/---

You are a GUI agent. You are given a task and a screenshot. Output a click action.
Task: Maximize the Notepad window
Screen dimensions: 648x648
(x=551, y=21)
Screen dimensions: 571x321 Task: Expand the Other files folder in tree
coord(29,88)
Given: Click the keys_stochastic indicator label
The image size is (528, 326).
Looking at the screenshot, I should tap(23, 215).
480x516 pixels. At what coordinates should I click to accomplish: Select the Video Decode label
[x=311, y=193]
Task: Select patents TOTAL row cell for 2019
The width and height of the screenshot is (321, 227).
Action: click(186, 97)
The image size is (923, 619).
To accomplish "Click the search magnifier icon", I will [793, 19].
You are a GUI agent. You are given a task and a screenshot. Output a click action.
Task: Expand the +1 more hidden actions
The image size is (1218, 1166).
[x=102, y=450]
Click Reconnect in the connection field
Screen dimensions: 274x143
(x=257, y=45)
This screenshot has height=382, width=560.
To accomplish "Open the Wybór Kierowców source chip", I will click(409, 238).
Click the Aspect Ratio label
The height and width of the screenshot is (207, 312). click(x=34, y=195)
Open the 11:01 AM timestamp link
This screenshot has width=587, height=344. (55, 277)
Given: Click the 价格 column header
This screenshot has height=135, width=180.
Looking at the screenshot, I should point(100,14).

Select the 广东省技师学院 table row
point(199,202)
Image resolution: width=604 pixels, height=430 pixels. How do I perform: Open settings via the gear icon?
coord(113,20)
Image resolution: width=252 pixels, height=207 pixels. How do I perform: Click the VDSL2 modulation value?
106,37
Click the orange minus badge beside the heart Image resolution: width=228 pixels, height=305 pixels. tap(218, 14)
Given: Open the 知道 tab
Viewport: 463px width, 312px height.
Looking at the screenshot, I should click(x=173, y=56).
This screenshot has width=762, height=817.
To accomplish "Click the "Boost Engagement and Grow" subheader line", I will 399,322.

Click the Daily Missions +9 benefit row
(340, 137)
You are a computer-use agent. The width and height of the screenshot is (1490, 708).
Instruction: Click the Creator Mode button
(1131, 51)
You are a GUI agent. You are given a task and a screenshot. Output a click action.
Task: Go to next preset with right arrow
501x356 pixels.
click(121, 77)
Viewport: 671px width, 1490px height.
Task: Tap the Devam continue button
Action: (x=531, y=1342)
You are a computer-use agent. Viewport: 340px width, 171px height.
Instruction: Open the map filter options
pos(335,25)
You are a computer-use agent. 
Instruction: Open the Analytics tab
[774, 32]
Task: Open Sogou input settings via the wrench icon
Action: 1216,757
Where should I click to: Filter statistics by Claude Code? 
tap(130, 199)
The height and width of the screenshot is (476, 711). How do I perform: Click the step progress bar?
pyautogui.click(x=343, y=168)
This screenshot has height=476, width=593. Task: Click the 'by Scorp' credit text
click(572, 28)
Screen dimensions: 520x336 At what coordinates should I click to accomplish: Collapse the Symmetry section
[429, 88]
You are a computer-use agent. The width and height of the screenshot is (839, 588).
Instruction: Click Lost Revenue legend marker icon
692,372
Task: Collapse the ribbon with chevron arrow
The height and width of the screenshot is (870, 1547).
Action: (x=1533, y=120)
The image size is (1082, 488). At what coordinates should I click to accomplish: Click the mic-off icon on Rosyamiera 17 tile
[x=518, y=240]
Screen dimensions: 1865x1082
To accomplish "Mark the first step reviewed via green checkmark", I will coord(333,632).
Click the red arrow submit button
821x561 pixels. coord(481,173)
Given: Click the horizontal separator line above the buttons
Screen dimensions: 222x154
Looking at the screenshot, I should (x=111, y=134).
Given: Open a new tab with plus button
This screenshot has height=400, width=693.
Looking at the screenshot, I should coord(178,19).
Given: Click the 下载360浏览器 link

\---

WRITTEN REQUEST - Copy out the data word for word, from its first line through the line that contains "Looking at the screenshot, I should tap(23, 215).", including that line.

TASK ANSWER -
You are a GUI agent. You are given a task and a screenshot. Output a click action.
Task: Maximize the Notepad window
Screen dimensions: 648x648
(x=551, y=21)
Screen dimensions: 571x321 Task: Expand the Other files folder in tree
coord(29,88)
Given: Click the keys_stochastic indicator label
The image size is (528, 326).
Looking at the screenshot, I should tap(23, 215).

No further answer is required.